* _AIM 1_: List every section heading in the numpy logical indexing passage below.
* _AIM 2_: Pick up the numpy logical indexing passage below and write what comes right after its final line of code.

This works because Python is able to interpret our expression "data<10" as a comparison that should be applied to each element of the array. We can see this directly:

In [None]:
print(data)
print(data<10)

What happens when we run data[data<10] is that python first evaluates the logical comparison for each element in the array, comes up with this boolean array that is the same size as 'data', and finally selects from the array 'data' only the elements where the value is 'True'. Pretty simple, right?

#### The bad news

What happens if we want two conditions on our array? For example:

In [None]:
data<10 and data>5

Huh. We have an error. Numpy does not know how to apply the logical operator "and" to arrays - we need to use the "&" operator instead. Note that we also need to include parentheses, because this operator has a higher order of operations precedence than the logical comparisons like < or >.

In [None]:
print(data)
print( (data<10) & (data>5) )

Alternatively, we can use the special numpy function "np.logical_and" (or np.logical_or, etc.) to get this to work:

In [None]:
print(data)
print(np.logical_and(data<10, data>5))
print(data[np.logical_and(data<10, data>5)])

#### Getting the index values instead of a logical array

Often when we do a logical operation on an array, we don't really want the long list of True/False values, we want to get the list of locations in the array where the result is true. We can get this with np.where:

In [None]:
print( np.where((data<10) & (data>0)) )

This now gives us the list of locations in the logical array that were true. We can also use this in logical indexing - the result is the same:

In [None]:
#define some variables to store the results
logicalArray = np.logical_and(data<10, data>5)
indexArray = np.where(logicalArray)

# these should be exactly the same:
print(data[logicalArray])
print(data[indexArray])

Note that the results of np.where() are in a tuple. This doesn't affect the indexing, but can be a little annoying if we just want the list. Why does numpy do this?

The tuple concept makes more sense if we consider that a more commmon use of logical indexing is for 2D arrays. Consider:

In [None]:
# Create a 2D array
data_2d = np.array([[5, 10, 15],
                    [2,  8, 14],
                    [1,  9, 12]])

# Find where elements are less than 10 and greater than 1
rows, cols = np.where((data_2d < 10) & (data_2d > 1))

# Print the row and column indices
print("Row indices:", rows)
print("Column indices:", cols)

Now we can use these index lists to access all these values at once:

In [None]:
data_2d[rows, cols] = 0
print(data_2d)

### A warning about memory and copies

Python tries to be helpful when we are using arrays - it wants to save us memory. So if we do x=y, Python does not actually create a new array - it creates what is called a "view" into the array - this is just a list of the memory locations where the original data are stored.

This can be good, because if we're working with large arrays, this saves us a lot of memory usage.

However... you must always be careful when defining one array based on another, and then editing the second array.

For example:

In [None]:
x=np.arange(5) # a simple numpy array
print('original x',x)
# y is just a 'view' of x:
y=x
print('original y',y)

y[0]=500 # only y was changed
print('new y',y)
print('new x',x) #whoa, somehow x changed too!

* _GIVEN INFORMATION_:

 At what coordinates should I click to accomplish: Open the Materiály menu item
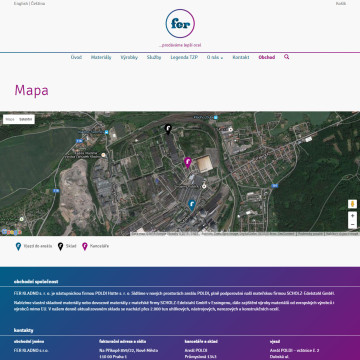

--

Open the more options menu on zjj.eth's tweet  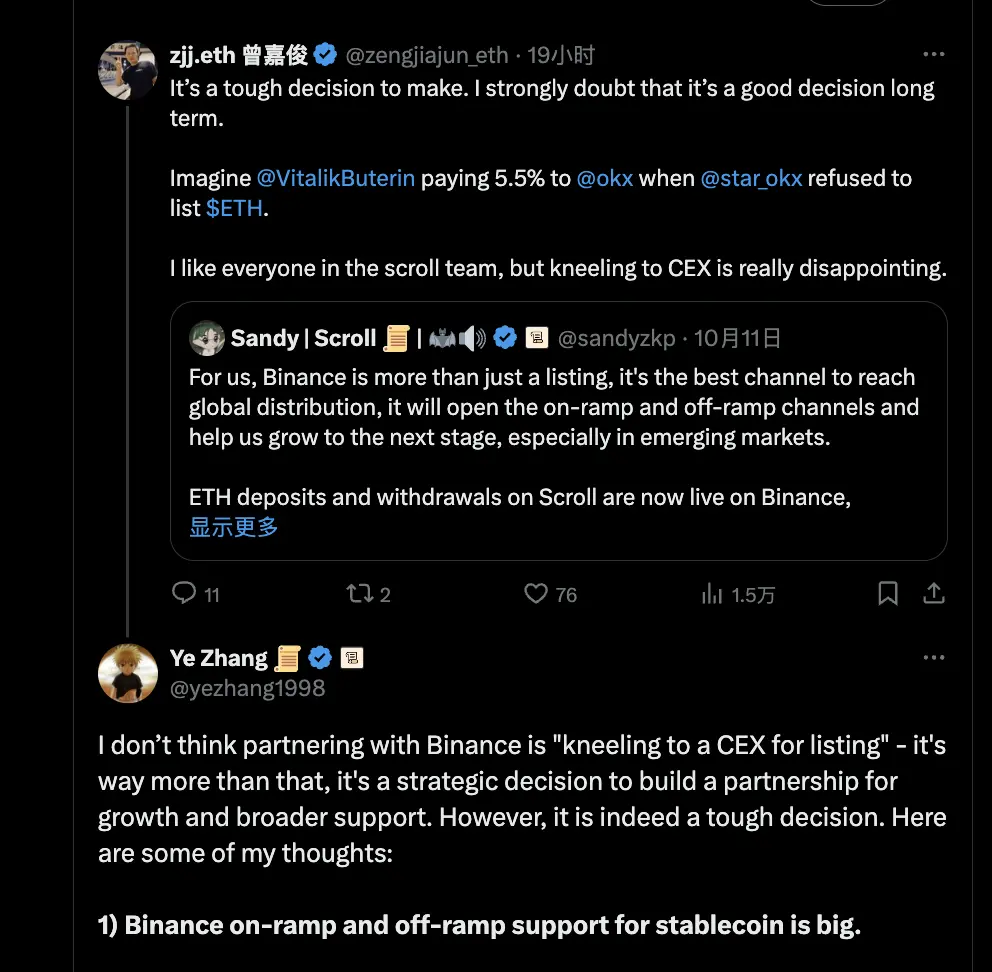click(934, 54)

* _TASK OUTPUT 1_:
The bad news
Getting the index values instead of a logical array
A warning about memory and copies

* _TASK OUTPUT 2_:
To avoid this, if we really want to copy an array, we must use the .copy() method of arrays. For example:

In [None]:
x=np.arange(5) # a simple numpy array
print('original x',x)
# y is a true copy of x:
y=x.copy()
print('original y',y)

y[0]=500 # only y was changed
print('new y',y)
print('new x',x) #now x is safe!

#### Example. Dealing with outliers - obvious to humans but not pandas!

Outliers are data points that will mess up our analysis if they are included. We should always be extra careful when removing data, because values we consider "bad" might actually be telling us something very interesting!

However, sometimes the instrument is just broken, and we want to remove the data... this is OK, as long as we write down a clear criterion for removing the data and are honest about it.

Here is a simple data file (no missing values), but some of the data are really (*really*) bad. We can tell they are bad because the third column (uncertainty) is about 100x larger than it should be. We can remove these data in a handy way using logical indexing.

In [None]:
# lots of outliers in this dataset, with large values...
data4=pd.read_csv('bad_data.csv')
print(data4)
plt.plot(data4['time'],data4['values'],'k.')
plt.show()

From the plot, we can see that while the good data should be between [-1, 1], the bad data is very large - to be safe, we can be sure it's >10. So let's set that as our criterion:

In [None]:
# first, we make a copy of the dataset. This is necessary because python will try to save memory, and if we just say
# data4_masked = data4, it will make a view of the data (just another pointer to the same data in memory).
data4_masked = data4.copy()

# now, make a 'boolean array' that tells us whether the data are greater than 10.
bad_vals = data4_masked['values']>10

# now, set those bad values to be np.nan.
data4_masked['values'][bad_vals]=np.nan

print(data4_masked)
plt.plot(data4_masked['time'],data4_masked['values'],'k.')
plt.show()

### Another way - Pandas queries

Pandas allows us to operate on datasets in a way similar to np.logical_and() with the .query() operator. This is applied directly to our dataset; here is a brief example that removes the bad rows of data entirely from the dataset above:

In [None]:
d = pd.read_csv('bad_data.csv')
sub_d = d.query("(values < 10) and (uncertainty < 10)").copy()
print(sub_d)